- SOURCE PASSAGE -
################
3. Take one unusual detail from your personal life—preferably one involving molestation, alcoholism, prison, drug abuse, sex addiction, prostitution, psychotherapy, cancer, being orphaned, or running with scissors—and embellish it like crazy. Write lurid and provocative novel about it. Then, claim the novel is a memoir.
Publishing’s dirty little secret is that the bar is lower for memoirs. It is. Victor Cruz wrote a memoir; I rest my case.
People buy memoirs because they are interested in a) the author of the memoir, or b) the memoir’s subject matter. Literary considerations are a distant third. If you have a great story and write halfway-decently, you’re golden; if you have a halfway-decent story and you write well, same deal.
The only drawback to this method is that eventually, word will get out that you’re full of shit, and some readers will smash your idol into, ahem, a million little pieces. Fortunately, most readers won’t. And you can reflect on the former while you choose the custom paint color for your new Lexus.
Added bonus: Publishers will now pay top dollar for the clumsy novel in the desk drawer that every literary agency in New York rejected ten years ago.
4. Have a deranged, reactionary ayatollah declare fatwā on you.
################
(Stored entries)

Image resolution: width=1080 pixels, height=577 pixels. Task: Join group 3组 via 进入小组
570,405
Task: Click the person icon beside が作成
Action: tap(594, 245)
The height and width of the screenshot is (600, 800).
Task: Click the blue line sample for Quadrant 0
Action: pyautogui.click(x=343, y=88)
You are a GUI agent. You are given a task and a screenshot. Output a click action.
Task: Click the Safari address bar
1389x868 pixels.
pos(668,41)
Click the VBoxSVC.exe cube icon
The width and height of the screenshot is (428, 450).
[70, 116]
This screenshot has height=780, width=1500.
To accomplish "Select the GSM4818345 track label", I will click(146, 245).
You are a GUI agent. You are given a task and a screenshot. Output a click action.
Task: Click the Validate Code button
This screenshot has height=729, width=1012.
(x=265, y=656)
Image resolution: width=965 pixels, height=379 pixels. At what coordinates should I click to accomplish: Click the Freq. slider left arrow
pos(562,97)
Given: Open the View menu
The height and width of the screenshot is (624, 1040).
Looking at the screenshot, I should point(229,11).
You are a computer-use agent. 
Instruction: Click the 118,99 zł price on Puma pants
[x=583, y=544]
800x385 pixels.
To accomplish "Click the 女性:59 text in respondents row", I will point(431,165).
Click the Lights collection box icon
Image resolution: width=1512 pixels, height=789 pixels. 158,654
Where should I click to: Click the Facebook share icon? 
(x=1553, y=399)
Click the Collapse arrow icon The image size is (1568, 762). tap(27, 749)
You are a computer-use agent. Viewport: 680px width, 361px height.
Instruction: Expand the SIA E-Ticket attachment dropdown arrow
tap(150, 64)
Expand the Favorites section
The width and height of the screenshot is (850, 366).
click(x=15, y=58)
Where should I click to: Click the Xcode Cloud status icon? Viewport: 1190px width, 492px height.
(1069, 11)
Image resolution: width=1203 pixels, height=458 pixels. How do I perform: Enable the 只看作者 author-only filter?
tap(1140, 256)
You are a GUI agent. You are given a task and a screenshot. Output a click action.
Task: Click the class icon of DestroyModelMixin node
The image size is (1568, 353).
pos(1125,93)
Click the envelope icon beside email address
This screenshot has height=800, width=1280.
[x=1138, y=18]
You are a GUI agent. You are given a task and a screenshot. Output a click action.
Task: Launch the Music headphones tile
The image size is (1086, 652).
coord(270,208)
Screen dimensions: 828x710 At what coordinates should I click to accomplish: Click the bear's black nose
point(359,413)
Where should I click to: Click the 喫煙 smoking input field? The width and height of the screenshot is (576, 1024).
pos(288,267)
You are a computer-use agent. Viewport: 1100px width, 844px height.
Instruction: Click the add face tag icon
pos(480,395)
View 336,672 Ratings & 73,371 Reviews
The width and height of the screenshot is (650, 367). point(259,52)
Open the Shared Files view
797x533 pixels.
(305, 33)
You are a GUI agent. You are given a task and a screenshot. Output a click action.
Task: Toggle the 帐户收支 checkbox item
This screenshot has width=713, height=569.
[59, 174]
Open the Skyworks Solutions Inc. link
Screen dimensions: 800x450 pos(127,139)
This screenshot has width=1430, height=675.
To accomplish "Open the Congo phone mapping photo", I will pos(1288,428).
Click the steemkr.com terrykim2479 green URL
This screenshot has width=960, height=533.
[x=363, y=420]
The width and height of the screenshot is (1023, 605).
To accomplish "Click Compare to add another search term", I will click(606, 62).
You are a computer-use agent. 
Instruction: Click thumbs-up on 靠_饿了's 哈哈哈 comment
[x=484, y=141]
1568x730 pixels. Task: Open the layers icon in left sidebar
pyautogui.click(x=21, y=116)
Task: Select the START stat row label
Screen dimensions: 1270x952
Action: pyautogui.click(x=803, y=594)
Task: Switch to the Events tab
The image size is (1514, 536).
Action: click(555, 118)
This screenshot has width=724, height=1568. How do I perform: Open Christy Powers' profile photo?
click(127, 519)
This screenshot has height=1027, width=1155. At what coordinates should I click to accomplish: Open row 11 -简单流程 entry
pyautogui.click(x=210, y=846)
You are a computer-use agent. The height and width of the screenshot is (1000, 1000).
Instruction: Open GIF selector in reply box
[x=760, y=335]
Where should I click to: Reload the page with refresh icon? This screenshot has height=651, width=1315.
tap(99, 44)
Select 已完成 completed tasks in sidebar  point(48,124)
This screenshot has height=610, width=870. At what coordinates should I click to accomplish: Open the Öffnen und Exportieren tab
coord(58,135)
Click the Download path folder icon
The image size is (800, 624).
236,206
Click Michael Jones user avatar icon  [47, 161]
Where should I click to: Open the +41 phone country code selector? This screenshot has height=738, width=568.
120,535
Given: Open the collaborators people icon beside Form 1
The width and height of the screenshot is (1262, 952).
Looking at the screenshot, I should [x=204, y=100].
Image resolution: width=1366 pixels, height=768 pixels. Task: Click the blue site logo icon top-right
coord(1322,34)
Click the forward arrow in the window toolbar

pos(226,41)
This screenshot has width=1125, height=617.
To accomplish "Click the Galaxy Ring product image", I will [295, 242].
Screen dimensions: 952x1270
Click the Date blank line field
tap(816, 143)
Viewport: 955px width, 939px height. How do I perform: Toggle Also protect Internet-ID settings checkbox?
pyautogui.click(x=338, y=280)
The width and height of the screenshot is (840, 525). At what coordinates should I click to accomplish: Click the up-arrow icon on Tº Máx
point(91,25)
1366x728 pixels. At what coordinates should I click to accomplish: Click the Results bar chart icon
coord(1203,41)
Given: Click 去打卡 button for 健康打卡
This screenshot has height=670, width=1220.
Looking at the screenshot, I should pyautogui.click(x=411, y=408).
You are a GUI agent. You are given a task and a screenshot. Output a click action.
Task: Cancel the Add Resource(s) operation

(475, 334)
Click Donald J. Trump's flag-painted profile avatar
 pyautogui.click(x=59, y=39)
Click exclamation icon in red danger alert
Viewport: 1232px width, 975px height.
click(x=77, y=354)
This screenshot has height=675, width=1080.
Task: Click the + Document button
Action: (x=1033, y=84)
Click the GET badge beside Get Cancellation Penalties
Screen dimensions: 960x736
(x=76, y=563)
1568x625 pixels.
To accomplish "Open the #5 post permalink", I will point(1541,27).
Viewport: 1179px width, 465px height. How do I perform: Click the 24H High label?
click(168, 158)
################
- WHAT YOU SHOULD DO -
Please pick up the satirical list of book-publishing tips, which sits above the data, and continue it from the line that opens tip 4.

- TASK RESPONSE -
Midnight’s Children, the magnum opus by Salman Rushdie, won the Man Booker Prize in 1981, as well as “Best of Bookers” in both 1993 and 2008. The novel cemented Rushdie’s reputation as a novelist of the highest order, and rightly so. Many of Rushdie’s contemporaries, great writers all (but, it must be said, men mostly; I suppose it’s called the Man Booker Prize for a reason), have also won the award: J. M. Coetzee, Ben Okri, Ian McEwan, and Kazuo Ishiguro, to name a few. Coetzee won twice. And yet Rushdie has far and away the highest Q rating of any of them. Hint: it ain’t because he’s a better writer.
In September, 1988, Rushdie published The Satanic Verses, his fifth book and fourth novel; it was reviewed favorably in Britain and won the Whitbread Award. Its controversial interpretation of Islam was viewed by many Muslims as blasphemy. Banned in Bangladesh, Sudan, South Africa, Sri Lanka, Kenya, Thailand, Tanzania, Indonesia, Singapore, Venezuela, Pakistan, and his native India, The Satanic Verses took controversy to a new level on Valentine’s Day, 1989, when Iran’s spiritual leader, the Ayatollah Khomeini, speaking on Radio Iran, issued this proclamation:
I am informing all brave Muslims of the world that the author of The Satanic Verses, a text written, edited, and published against Islam, the Prophet of Islam, and the Qur’an, along with all the editors and publishers aware of its contents, are condemned to death. I call on all valiant Muslims wherever they may be in the world to kill them without delay, so that no one will dare insult the sacred beliefs of Muslims henceforth. And whoever is killed in this cause will be a martyr, Allah Willing.
(And I thought some of my Goodreads reviews were bad!)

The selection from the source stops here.